Anti-Terror Lessons of Muslim-Americans. By David Schanzer, Charles Kurzman, andEbrahim Moosa. Washington, D.C: U.S. Department of Justice, 2010. 61 pp. Free download.
Schanzer and Moosa of Duke University and Kurzman of the University of North Carolina have garnered a fair amount of media attention for their study despite its complete methodological failure. Anti-Terror Lessons asks some good questions in assessing the level of radicalization among American Muslims and identifying mechanisms to counter radical ideology. But the authors' approach to answering these questions evinces a lack of rigor that renders the report's conclusions untrustworthy.

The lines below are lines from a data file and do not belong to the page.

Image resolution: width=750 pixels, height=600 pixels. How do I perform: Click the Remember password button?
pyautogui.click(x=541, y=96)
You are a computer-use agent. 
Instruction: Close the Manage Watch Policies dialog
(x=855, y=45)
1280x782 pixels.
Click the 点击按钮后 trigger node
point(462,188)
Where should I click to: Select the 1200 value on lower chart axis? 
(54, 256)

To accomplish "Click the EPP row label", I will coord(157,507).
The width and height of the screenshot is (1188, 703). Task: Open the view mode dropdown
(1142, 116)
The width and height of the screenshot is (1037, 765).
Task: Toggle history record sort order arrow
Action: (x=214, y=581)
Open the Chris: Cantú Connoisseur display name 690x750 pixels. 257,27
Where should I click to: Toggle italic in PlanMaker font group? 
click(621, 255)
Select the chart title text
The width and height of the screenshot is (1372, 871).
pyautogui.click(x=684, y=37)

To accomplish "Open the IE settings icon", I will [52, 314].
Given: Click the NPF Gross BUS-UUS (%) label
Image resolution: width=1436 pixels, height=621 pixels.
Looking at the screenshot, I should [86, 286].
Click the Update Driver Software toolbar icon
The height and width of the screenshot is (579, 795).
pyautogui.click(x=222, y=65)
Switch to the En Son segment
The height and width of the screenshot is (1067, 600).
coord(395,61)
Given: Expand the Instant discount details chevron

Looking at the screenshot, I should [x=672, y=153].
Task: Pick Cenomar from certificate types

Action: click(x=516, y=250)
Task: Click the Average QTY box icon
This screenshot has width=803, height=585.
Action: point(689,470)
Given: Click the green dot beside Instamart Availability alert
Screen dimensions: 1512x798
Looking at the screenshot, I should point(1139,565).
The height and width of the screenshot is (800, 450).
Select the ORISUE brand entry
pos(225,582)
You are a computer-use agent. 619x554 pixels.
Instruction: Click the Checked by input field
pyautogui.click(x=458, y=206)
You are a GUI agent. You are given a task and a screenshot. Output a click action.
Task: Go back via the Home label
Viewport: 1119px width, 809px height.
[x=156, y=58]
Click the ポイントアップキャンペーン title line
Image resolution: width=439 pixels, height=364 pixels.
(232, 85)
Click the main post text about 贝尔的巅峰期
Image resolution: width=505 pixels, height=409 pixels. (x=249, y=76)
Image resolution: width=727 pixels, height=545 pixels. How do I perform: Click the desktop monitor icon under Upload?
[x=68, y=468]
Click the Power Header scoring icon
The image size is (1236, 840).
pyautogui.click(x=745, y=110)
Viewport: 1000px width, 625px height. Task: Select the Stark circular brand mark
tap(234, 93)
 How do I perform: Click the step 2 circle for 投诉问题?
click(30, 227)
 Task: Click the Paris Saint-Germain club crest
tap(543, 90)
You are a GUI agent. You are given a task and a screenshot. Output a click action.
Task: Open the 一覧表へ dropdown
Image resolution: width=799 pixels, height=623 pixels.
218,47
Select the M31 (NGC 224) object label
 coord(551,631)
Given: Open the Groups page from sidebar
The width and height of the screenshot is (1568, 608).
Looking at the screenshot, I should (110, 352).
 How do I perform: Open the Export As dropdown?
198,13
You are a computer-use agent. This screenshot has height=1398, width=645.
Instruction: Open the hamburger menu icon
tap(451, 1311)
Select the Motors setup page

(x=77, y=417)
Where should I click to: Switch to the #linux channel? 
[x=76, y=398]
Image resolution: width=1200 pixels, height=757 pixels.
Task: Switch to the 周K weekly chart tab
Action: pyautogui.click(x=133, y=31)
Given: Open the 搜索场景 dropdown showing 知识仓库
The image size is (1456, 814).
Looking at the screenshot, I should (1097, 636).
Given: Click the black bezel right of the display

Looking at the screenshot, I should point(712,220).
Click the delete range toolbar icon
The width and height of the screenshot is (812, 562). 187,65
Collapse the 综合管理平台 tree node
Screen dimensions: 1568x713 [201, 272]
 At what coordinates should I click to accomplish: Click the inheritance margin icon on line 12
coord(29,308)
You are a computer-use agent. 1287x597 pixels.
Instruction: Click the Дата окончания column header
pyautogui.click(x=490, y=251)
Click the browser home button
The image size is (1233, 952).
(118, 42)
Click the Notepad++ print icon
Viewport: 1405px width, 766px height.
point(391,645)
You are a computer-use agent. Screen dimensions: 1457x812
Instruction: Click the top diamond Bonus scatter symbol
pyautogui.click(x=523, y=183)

The problems begin with a failure to define terms. A report about radicalization (a word that appears ninety -nine times in its pages) obviously must define that term; what constitutes radicalism is by no means self-evident. The authors' reliance on two contradictory datasets makes this problem even more acute.
One set consists of more than 120 interviews conducted in Buffalo, Houston, Seattle, and Raleigh-Durham to gather information on American Muslims' attitudes toward terrorism and their anti-radicalization efforts. The authors conclude from these interviews that "MuslimAmericans do not support terrorism directed at the United States or innocent civilians." They concede that "some of our interviewees were less quick to condemn other acts of violence outside the United States," but because the project was intended to focus on domestic terrorism, they "did not attempt to gauge the extent of this support or probe interviewees on these issues."
The other set includes data on American Muslims who since 9/11 have either perpetrated a terrorist act or have been sought, arrested, or convicted of a terrorism-related offense involving violence. However, the study's appendix of "Muslim- American Terrorism Offenders" includes the names of perpetrators whose acts related solely to violence outside the United States, such as the Lackawanna Six and twenty individuals involved in Somalia's Al-Shabaab recruiting network. The failure to probe interviewees on attitudes directly related to the data set on terrorist offenses amounts to sheer incoherence.
At times Anti-Terror Lessons reads more like an advocacy brief than academic research, drawing sweeping conclusions from insufficient...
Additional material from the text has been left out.